Coke's Commentary on the Holy Bible

Daniel 1


Jehoiakim's captivity. Ashpenaz taketh Daniel, Hananiah, Mishael, and Azariah: they refusing the king's portion, do prosper with pulse and water: their excellency in wisdom.

Before Christ 606.

THIS chapter relates the history of Daniel during the early part of his captivity, and especially the mode of treatment of himself and some young friends, before they were introduced to the personal attendance on king Nebuchadnezzar.

Verse 1

Daniel 1:1. In the third year It was in the eighth year of Jehoiakim that Nebuchadnezzar king of Babylon came against him, and bound him in fetters to carry him to Babylon: 2 Chronicles 36:6. But promising fidelity, the king of Babylon restored him to his kingdom, and Jehoiakim became his servant three years: 2 Kings 24:1. Daniel numbers the third year of Jehoiakim from this beginning of his renewed kingdom. In Jeremiah 25:0 it is said to be the fourth year; which fourth year is called the first of king Nebuchadnezzar. These are easily reconciled, if in this place the word came be understood of the beginning and setting out upon this expedition; so that Nebuchadnezzar arrived at Jerusalem in the fourth year only.

Verse 2

Daniel 1:2. With part of the vessels And part of the vessels of the house of God; and he brought them, &c. Shinar was the original name of the country of Babylon.

Verses 3-4

Daniel 1:3-4. The master—the king's seed The prince—the royal seed: the Hebrew word for princes פרתמים partemim. Aquila and the LXX, as cited in Montfaucon's Hexapla, render it επιλεκτων, choice persons, and another Greek version ευγενων, noble, well-born; it seems a compound of the Persic פר per, from the Hebrew פאר peer, to be glorious, honourable; and תם tam, perfect; and so expresses the most honourable, or noble. Bishop Chandler observes, that the word פר or פאר enters into the composition of several names of the princes and nobles among the Medes and Persians, as Pharnaces, Pharnaspes, Pharnuchus, Phraortes, Phraates, Phradates, &c. See his Vindication, book 1: p. 58 and Parkhurst on the word פרתם. The prince of the eunuchs was directed to make choice of such persons as had the best accomplishments both of body and mind; as being the more fit to attend at court. The word ילדים ieladim, rendered children, does not extend to childhood, but refers to more advanced years; (comp. 2 Kings 2:23-24.) nor can we suppose Daniel or his companions to have been less than eighteen or twenty years of age at this time; as may be concluded from Daniel's being put into a considerable post and employment in the government soon after. Houbigant renders it, youths; and so it should be rendered throughout the chapter. Instead of, Skilful in all wisdom, Houbigant has it, apt, or fit to understand wisdom, to learn knowledge, and to attain science; for, says he, a knowledge and skill in all the sciences was not required in these young men, but only a facility to learn them; and it appears from the 17th verse, that they did learn letters and wisdom while they were educated under the prince of the eunuchs. Instead of, And whom they might teach, we may read, And that he should have them taught.
--- --- ---
**EXERCISES:**
[A] In the commentary on Daniel 1, what is given as the original name of the country of Babylon?
[B] Say whether each statement agrees with the commentary on Daniel 1, giving yes or no and quoting the words that decide it: (i) Houbigant translates the word rendered "children" as "youths." (ii) Daniel and his companions are taken to have been under eighteen at the time. (iii) The king of Babylon restored Jehoiakim to his kingdom.
[C] Pick up the commentary on Daniel 1 after its last sentence and carry it on.
The rows play no part in any of this.
--- --- ---
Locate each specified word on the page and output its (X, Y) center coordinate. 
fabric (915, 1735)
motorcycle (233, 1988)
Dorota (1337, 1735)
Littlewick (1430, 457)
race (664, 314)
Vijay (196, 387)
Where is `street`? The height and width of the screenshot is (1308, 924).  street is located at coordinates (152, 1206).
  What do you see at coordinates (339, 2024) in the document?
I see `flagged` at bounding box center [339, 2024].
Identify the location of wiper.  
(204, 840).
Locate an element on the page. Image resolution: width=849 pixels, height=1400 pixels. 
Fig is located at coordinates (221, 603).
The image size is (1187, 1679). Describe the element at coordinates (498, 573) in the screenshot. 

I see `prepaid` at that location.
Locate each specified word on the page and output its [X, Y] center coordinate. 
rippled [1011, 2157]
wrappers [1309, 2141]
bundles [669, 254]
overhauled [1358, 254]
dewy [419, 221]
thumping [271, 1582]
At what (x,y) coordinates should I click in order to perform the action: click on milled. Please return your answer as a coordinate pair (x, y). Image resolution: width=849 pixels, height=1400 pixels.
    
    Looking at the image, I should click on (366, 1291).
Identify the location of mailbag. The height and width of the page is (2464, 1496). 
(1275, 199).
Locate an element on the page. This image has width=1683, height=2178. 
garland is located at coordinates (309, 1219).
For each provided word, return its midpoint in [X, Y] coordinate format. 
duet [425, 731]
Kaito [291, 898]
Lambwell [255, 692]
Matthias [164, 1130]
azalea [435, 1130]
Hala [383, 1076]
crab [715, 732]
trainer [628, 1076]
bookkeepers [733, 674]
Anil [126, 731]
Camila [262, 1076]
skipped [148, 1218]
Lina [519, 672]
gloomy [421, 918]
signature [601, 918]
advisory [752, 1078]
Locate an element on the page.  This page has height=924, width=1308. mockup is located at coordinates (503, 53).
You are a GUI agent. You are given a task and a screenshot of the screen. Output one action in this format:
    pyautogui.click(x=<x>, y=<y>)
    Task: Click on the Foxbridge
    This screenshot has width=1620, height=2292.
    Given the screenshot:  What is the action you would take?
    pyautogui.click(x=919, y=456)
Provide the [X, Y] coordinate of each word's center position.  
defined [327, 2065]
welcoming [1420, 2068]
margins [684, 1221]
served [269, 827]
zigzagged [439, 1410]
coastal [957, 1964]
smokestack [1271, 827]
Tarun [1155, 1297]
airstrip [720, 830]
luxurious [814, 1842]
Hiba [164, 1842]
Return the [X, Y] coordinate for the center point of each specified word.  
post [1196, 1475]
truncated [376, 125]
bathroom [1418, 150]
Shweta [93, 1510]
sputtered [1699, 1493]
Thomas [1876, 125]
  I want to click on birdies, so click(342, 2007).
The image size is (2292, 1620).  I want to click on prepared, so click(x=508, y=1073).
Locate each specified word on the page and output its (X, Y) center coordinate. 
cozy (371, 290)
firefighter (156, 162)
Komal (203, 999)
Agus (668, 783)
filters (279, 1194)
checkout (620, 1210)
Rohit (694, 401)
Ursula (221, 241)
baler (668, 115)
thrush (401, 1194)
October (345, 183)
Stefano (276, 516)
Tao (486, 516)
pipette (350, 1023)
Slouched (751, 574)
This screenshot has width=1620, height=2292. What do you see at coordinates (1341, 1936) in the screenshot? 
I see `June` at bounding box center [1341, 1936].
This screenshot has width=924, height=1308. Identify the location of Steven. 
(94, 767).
--- --- ---
**THE RESULTS:**
[A] Shinar was the original name of the country of Babylon.

[B]
(i) Yes: "Houbigant renders it, youths"
(ii) No: "nor can we suppose Daniel or his companions to have been less than eighteen or twenty years of age at this time"
(iii) Yes: "the king of Babylon restored him to his kingdom"

[C]
Verse 5

Daniel 1:5. So nourishing them three years That after they had been educated for three years, at the end, &c. Houbigant; or, And that they should be thus bred up three years, and at the end thereof they should stand, &c.

Verse 7

Daniel 1:7. Unto whom, &c.— This change of names was a mark of dominion and authority: masters imposed new names upon their slaves. Daniel signifies, God is my judge, or the judgment of God; Belteshazzar—the treasurer of Baal, or, "The depositary of the secrets, or treasure of Baal." Hananiah signifies, God has been gracious to me; or, "That which is gracious and acceptable to the Lord:" Shadrach signifies, according to some, The inspiration of the sun: or, according to others, God guard us from evil. Mishael,—He who comes from, or is of Meshach, "He who belongs to the goddess Sheshach:" A celebrated divinity of the Babylonians, whereof Jeremiah speaks, Jeremiah 25:26. Azariah signifies, God is my succour;—Abed-nego, the servant of the god Nego, which was the sun, or the morning-star. See Calmet.

Verse 8

Daniel 1:8. Daniel purposed in his heart Daniel had two reasons for refusing the meat from the king's table: first, because the heathens ate indiscriminately all sorts of food, and consequently such as was forbidden by the law of Moses: the second, because it was the custom of most nations before their meals, to make an offering of some part of what they were to eat or drink to their gods: so that every entertainment had something in it of the nature of a sacrifice. This practice generally prevailing, made Daniel and his friends look upon the provisions coming from the king's table as no better than meats offered to idols, and consequently polluted and unclean. See Calmet.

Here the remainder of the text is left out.